Hence we will generate two new variables FTE and FTE2. As almost always the same result can be achieved in different ways in R. So we demonstrate two different ways to create these two variables.

CKdata$FTE <- CKdata$EMPFT + CKdata$NMGRS + 0.5*CKdata$EMPPT
CKdata <- CKdata %>%  mutate(FTE2 = EMPFT2 + NMGRS2 + 0.5*EMPPT2)

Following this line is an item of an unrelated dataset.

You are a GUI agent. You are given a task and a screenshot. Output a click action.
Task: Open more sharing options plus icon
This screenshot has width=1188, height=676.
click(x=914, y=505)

TabDiD <- CKdata %>% group_by(STATEf) %>% 
          summarise(meanFTE_FEB = mean(FTE,na.rm = TRUE), 
                    meanFTE_DEC = mean(FTE2,na.rm = TRUE)) %>% 
          print()

## # A tibble: 2 × 3
##   STATEf       meanFTE_FEB meanFTE_DEC
##   <fct>              <dbl>       <dbl>
## 1 Pennsylvania        23.3        21.2
## 2 New Jersey          20.4        21.0

From here you can clearly see that on average stores in New Jersey have increased employment, while the average employment in stores in Pennsylvania has actually decreased. That employment would increase despite the minimum wage increasing was a truly earth-shattering result in 1992.

Let’s illustrate the data graphically. We start by plotting all the FTE datapoints.

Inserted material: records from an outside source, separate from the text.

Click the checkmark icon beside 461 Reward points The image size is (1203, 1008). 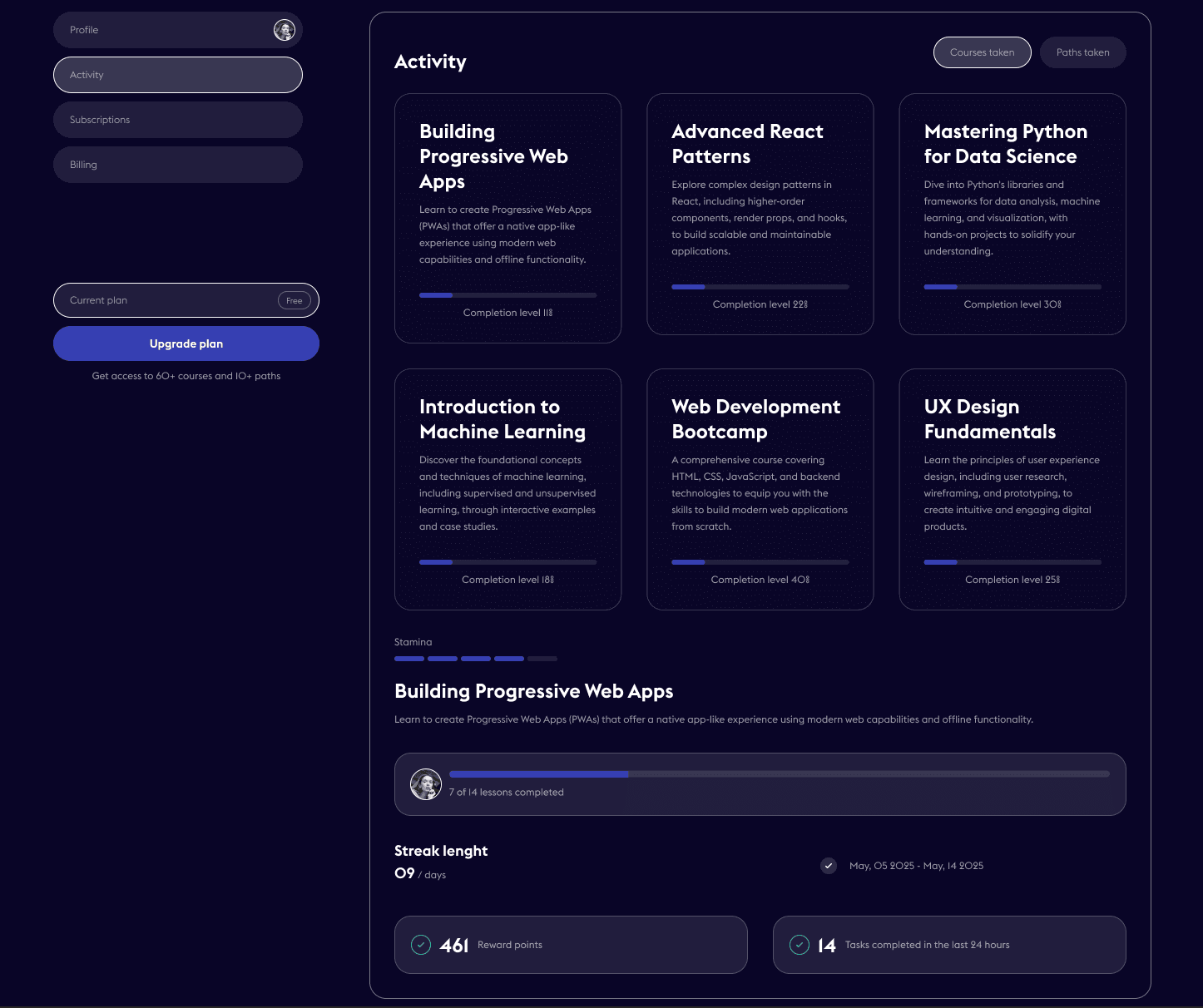click(x=421, y=945)
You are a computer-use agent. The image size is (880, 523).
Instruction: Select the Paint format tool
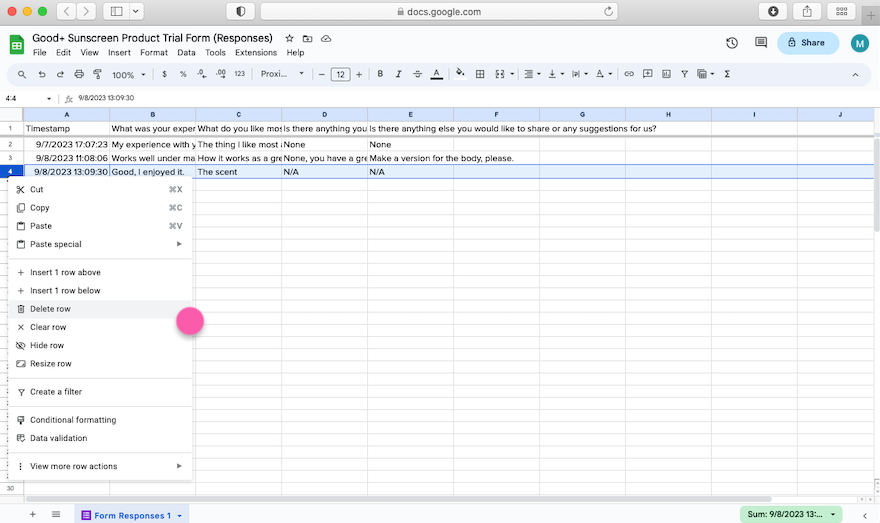click(x=97, y=74)
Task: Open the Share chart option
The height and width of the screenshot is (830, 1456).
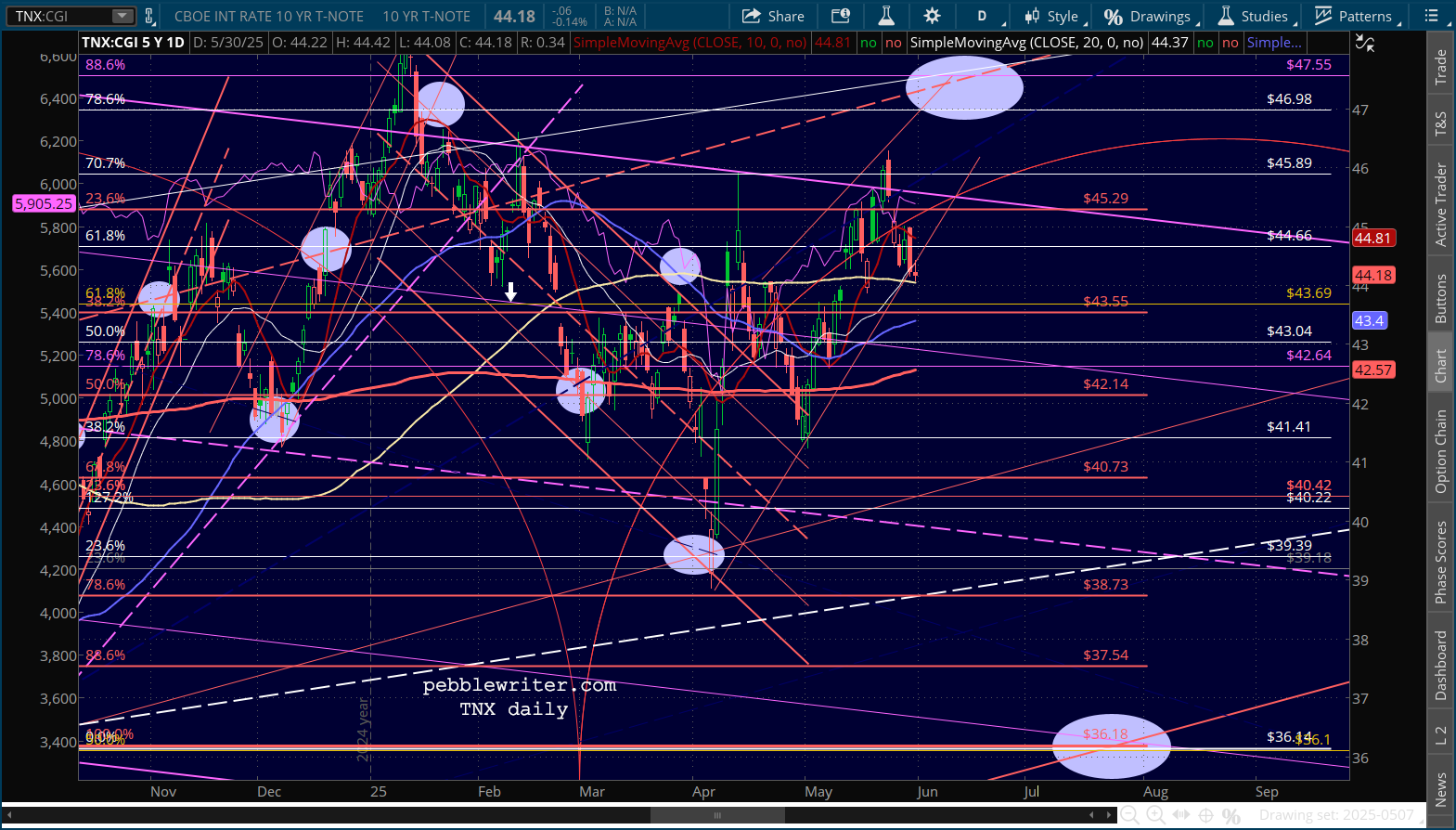Action: [773, 16]
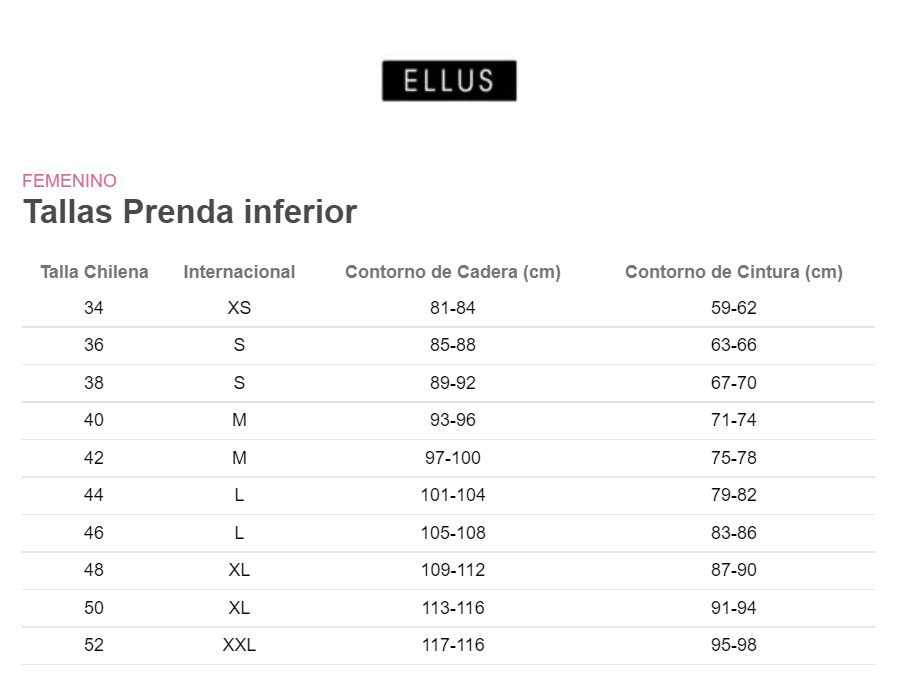
Task: Select Chilean size 38 cell
Action: [94, 383]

ggplot(CKdata, aes(x=1992,y=FTE, colour = STATEf)) +
  geom_point(alpha = 0.2) +
  geom_point(aes(1993,FTE2),alpha = 0.2) +
  labs(x = "Time") +
  ggtitle(paste("Employment, FTE"))

Note a few points about how this graph is being called. ggplot(CKdata, aes(x=1992,y=FTE, colour = STATEf)) Sets up the graph. The first input (CKdata) tells R which data to use. In the aes() section (aes for aesthetics) we determine which variable should appear on the x-axis (x=1992) and which is to go onto the y-axis (y=FTE). At this stage we havn’t actually produced a graph yet, we just did the ground work. Then we add the graph we want, here a scatterplot, in R geom_point(). As you can see, the first line and the second line are linked with a +. This has to come at the end of the first line so that R knows that it should expect more information. The next line adds the points for after the increase in the NJ minimum wage (and we assign the time 1993 to these points (Also note that we left out the x= and y= prefixes. By default R knows that the first input is the x axis variable and the 2nd is the y-axis input). The last line (ggtitle(paste("Employment, FTE"))) adds a title.

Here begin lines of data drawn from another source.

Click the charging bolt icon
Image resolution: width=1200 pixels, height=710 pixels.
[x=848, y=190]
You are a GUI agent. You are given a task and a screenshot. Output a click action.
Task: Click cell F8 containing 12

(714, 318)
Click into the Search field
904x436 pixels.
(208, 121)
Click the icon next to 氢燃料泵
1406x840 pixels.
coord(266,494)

I havn’t mentioned what the alpha = 0.2 in the geom_point commands do. Try and figure this out for yourself either by googling (“R ggplot alpha”) or by varying the value of alpha in the interval $[0,1]$ and observe what happens (yes, like in physics experiments … with the added bonus that you cannot break anything!).

The points are very tight together which make it a little difficult to see how many there really are. Instead of the geom_point we use the geom_jitter command which jitters the points slightly in the time direction.

ggplot(CKdata, aes(1992,FTE, colour = STATEf)) +
  geom_jitter(alpha = 0.2) +
  geom_jitter(aes(1993,FTE2),alpha = 0.2) +
  labs(x = "Time") +
  ggtitle(paste("Employment, FTE"))

When we calculate a DiD estimator we are basically calculating the means of the two staes in the two periods, i.e. four points. We calculated these four values for TabDiD and we can plot them. They basically summarise the four clouds of points in the previous picture.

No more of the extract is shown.